At the end of 2015, Dunedin was crowned Gigatown, some 18 months after most people had stopped caring about the competition. The lack of interest was probably for the best, because some gold-standard desperation videos were made by more than one city mayor at the time.
By then, the internet had become synonymous with social media. Everything was absorbed through social media. News outlets turned their attention from print to online, then to video. Netflix was a staple in New Zealand, and enjoyed a monopoly for a while before other streaming services caught up. Everything you used to want in real life was now available with a click.
The flipside, however, is that the internet has become everyone’s drunk friend in the worst way. You present a questionable thought or idea to it and no matter how bad it is, the internet will provide support and encouragement. Whereas previously someone harbouring secret racist resentment would keep it that way for fear of recrimination, now they can go online and find thousands of people saying actually, you’re absolutely right.
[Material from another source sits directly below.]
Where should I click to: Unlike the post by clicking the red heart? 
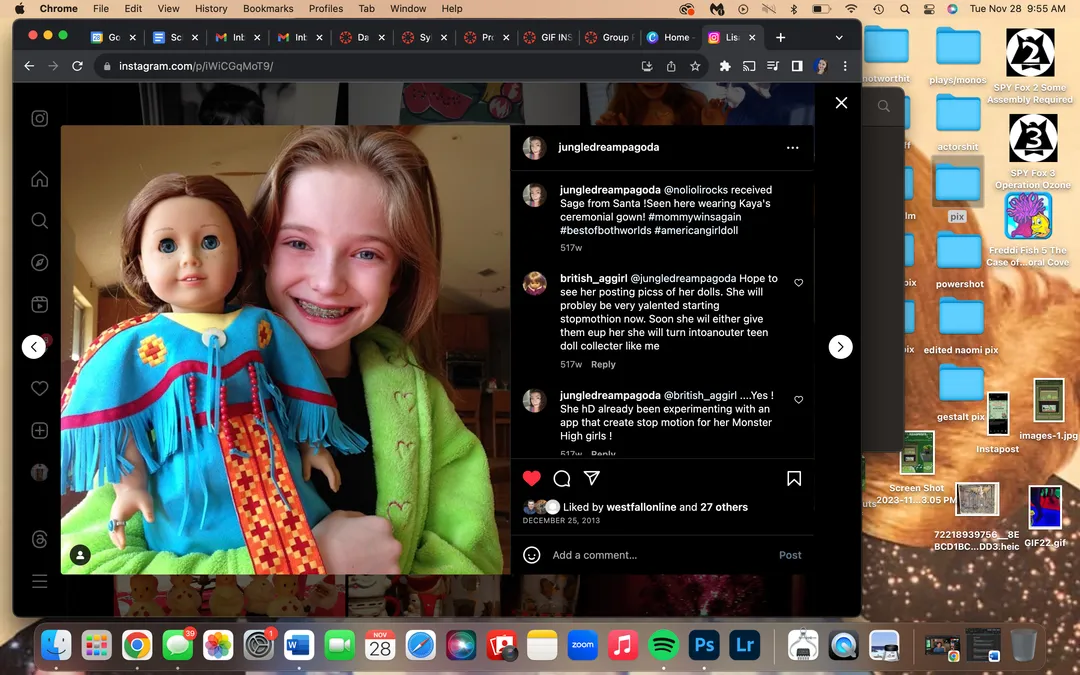pos(531,478)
The one crucial arena where New Zealand falls slightly behind is using the internet as a democratic tool. In 2016, foreign agents used Facebook and other social websites to influence the US general election. While such heavy-handed corruption wasn’t emulated here in 2017, the power of memes and ‘shitposting’ – two things largely seen as harmless until that point – was made clear. Sean Topham and Ben Guerin assisted the National Party in its social media during Bill English’s prime ministerial campaign. English won the election night but lost the government. The strategy of rapid response memes and video clips was a winner though, and Topham Guerin have since gone on to lead Scott Morrison and Boris Johnson to election wins in Australia and the UK. It’s unlikely their influence will be felt in the 2020 election (who could afford them now?) but the success of the method is undeniable.
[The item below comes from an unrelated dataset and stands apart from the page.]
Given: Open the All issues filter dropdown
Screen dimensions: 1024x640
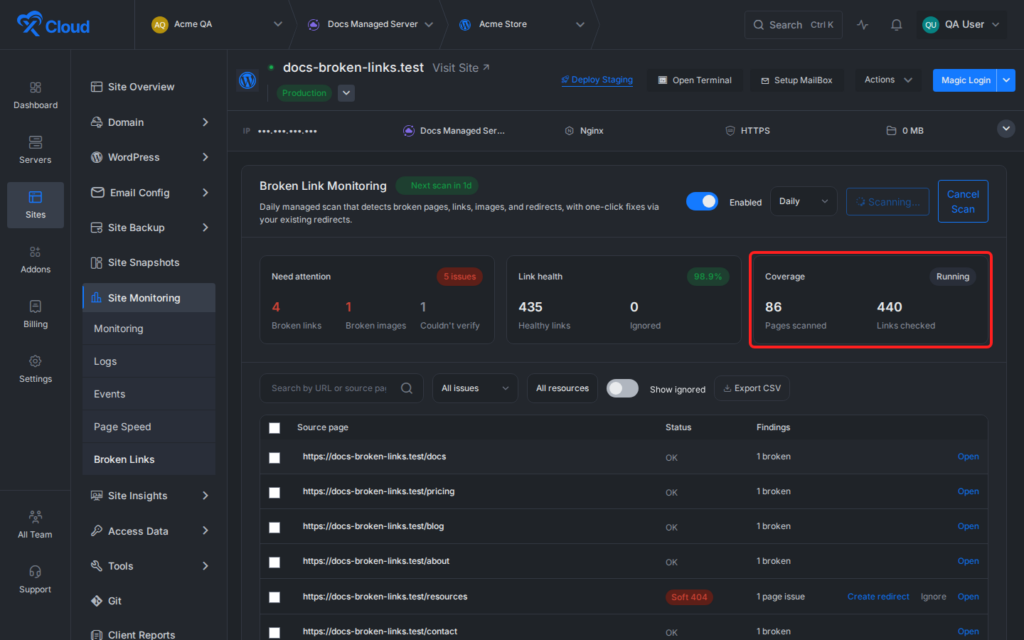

Harnessing the power of the internet, particularly Facebook, for democracy isn’t so cut and dry for a country that now holds the shameful title of First Country in the World to Experience a Terror Attack being Livestreamed on Facebook. New Zealand, through Jacinda Ardern, is leading the call to stop online extremism, especially targeting platforms like Facebook that are repositories for the worst of human behaviour. We are leading the way on this, but even Ardern refuses to rule out spending big sums on Facebook advertising in order to win the election next year.
The new decade will begin and thousands of New Zealanders will vow to delete their social media accounts and be more present in their own lives. It’s become as common a New Years resolution as wanting to get fit.
At the start of the decade, everyone wanted to know how best to make use of this great, expanding commodity we had in the internet. We were all searching for the next big thing. At the end of the decade, everyone is online, searching for a way back.
The internet phrases of the decade:
- Viral: Everyone wants it but few survive it
- Meme: Communicating through a language of shared cultural images has alienated older generations but is one of the few beautiful things this decade has fostered online
- Algorithm: After years of denial, it was finally made clear that every aspect of our lives is monitored and sold to advertisers
- Monetised: Nothing is free, especially not when you think it is
The decade in a sentence:
Everyone shared too much and now everyone knows too much.